▸ **TEXTO DE REFERÊNCIA**
■ ■ ■

A autora defende também que a “invasão de um campo só se dá quando há espaços
desocupados” (CAVALIERI, 2006) e afirma que,
[...] num outro cenário, de enriquecimento da experiência escolar laica, a
formação geral, integral, seria preenchida por ações que oferecessem sentidos
à formação dos indivíduos, sentidos esses que, na sociedade contemporânea,
não estão dados de antemão, como já estiveram nas sociedades tradicionais.
Utopias, ideais, valores morais, sensibilidade estética, exercício da crítica,
produzem os nexos entre o que se aprende e o que se vive. A formação
integral é aquela que propicia a experimentação e a (re)construção desses
nexos, num complexo e longo processo de desenvolvimento. Esse projeto,
entretanto, ainda não foi assumido pela cultura escolar brasileira posterior à
ampliação do acesso das camadas populares à educação básica.
(CAVALIERI, 2006)

■ ■ ■

▸ **DADOS FORNECIDOS**
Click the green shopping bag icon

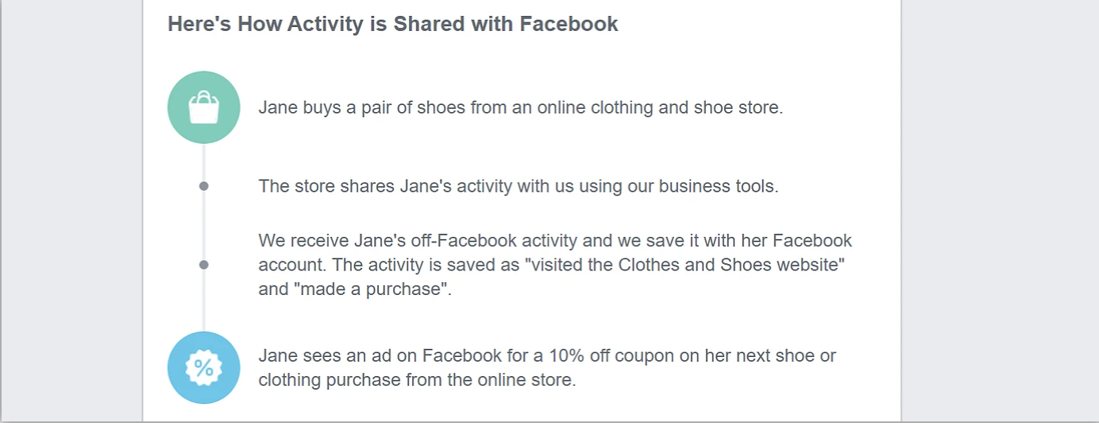pyautogui.click(x=203, y=107)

■ ■ ■

▸ **O QUE FAZER**
1 - No texto sobre formação integral, em que condição se dá a invasão de um campo?
2 - Segundo o texto sobre formação integral, o que produz os nexos entre o que se aprende e o que se vive? Liste todos os itens.

▸ **RESPOSTAS ESCRITAS**
1 - Só quando há espaços desocupados.

2 -
- Utopias
- Ideais
- Valores morais
- Sensibilidade estética
- Exercício da crítica